Gelombang keterbukaan itu sudah mulai pecah, tabir-tabir penghalang keterbukaan sudah mulai kelihatan dan nampak. Beduk keterbukaan itu sudah mulai di tabuh. Asumsi-asmsi inclusive terhadap (harokah Islamiyah) gerakan Islam yang berbasis politik, sudah agak mulai runtuh. Gelombang keterbukaan begitu mengalir deras, seolah pandangan negative para pengamat terhadap gerakan Islam, yang menjadikan politik sebagai salah satu alat perjuangannya, nampaknya tidak memiliki nilai bobot yang maksimum.
Rekomendasi MUNAS II PKS yang menjadikan partai anak-anak muda, menjadi partai terbuka, seolah memberikan angin sejuk bagi masyarakat luas, untuk bisa bergabung dan berjuang bersama PKS. Nampaknya signal keterbukaan itu, meruntuhkan pola kaderisasi PKS yang selama ini berjalan cukup sistematis. Di sisi lain cukup kesulitan bagi kader-kader PKS, untuk membahasakan kembali kata “keterbukaan” tersebut kepada masyarakat umum. Pandangan ini tentu, cukup dilematis bagi kader-kader PKS di NTT, khusunya Manggarai Barat. Karena selama ini, sebelum biola keterbukaan itu di petik, ada begitu banyak masyarakat yang antre untuk ingin menjadi caleg dan pengurus PKS di Manggarai Barat, dengan tanpa melalui proses kaderisasi yang memadai.
Signal keterbukaan itu, tidak hanya memberikan berkah bagi masyarakat luas, akan tetapi signal itu juga dapat di tangkap oleh kalangan non muslim. Hasrat kemauannya untuk bergabung dengan PKS, selama ini mungkin terhambat, karena memang keran itu belum di buka. Namun demikian, kini bola keterbukaan sudah di depan mereka. Ingin rasanya mereka memiliki dan menggiring bersama-sama bola keterbukaan itu.
Ketertarikan mereka terhadap PKS, mungkin saja Partai Dakwah ini cukup bersih dari korupsi, lebih peduli terhadap persoalan masyarakat, karena memang itulah yang di contohkan para politisi PKS. Keinginan masyarakat umum dan kalangan non muslim tersebut, tentu saja kita menyambutnya dengan baik, karena itu adalah indicator bahwa PKS sudah dapat diterima masyarakat luas.

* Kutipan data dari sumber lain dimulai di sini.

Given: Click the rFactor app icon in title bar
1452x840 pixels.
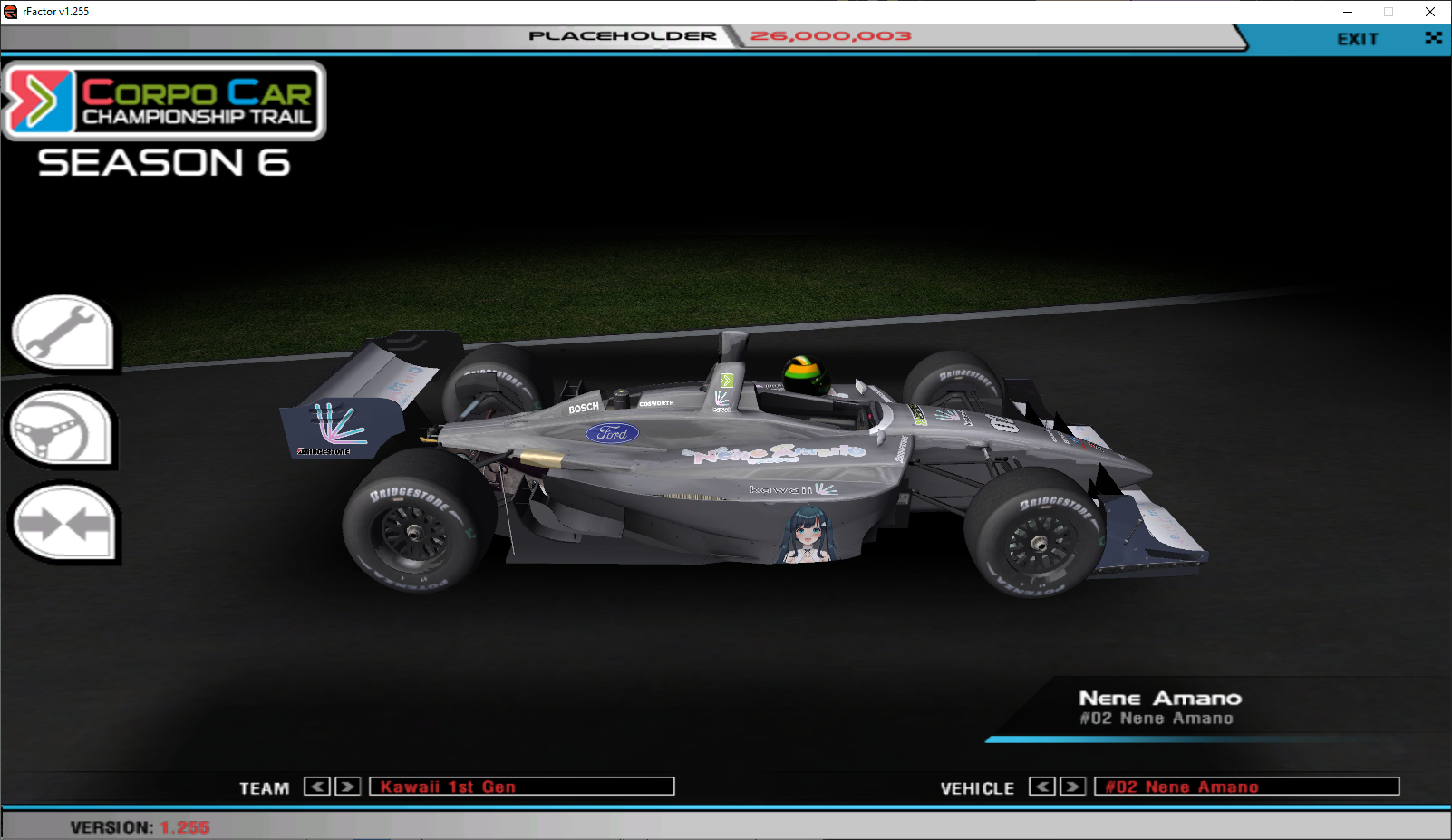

Tetapi pada saat yang sama, ada semacam kegelisahan berpikir bagi kader-kader PKS yang sudah lama membangun dan membesarkan partai. Kegelisahan ini semestinya, harus di jawab dengan kompetensi multi talenta oleh kader-kader PKS.
Tidak hanya berhenti disitu, kepiawaian membahasakan kembali kata “keterbukaan” kepada masyarakat luas harus di miliki oleh mereka yang mengaku kader-kader PKS. Idealnya memang adalah, PKS harus mampu menyiapkan instrument untuk memberikan batasan-batasan keterbukaan, kepada masyarakat umum dan kalangan non muslim, yang mau dan berkeinginan bergabung dengan PKS. Kalau ini tidak dilakukan, bisa saja terjadi benturan-benturan pemahaman akan terjadi, dan benturan-benturan itu akan berimbas besar terhadap eksistensi PKS di Manggarai Barat.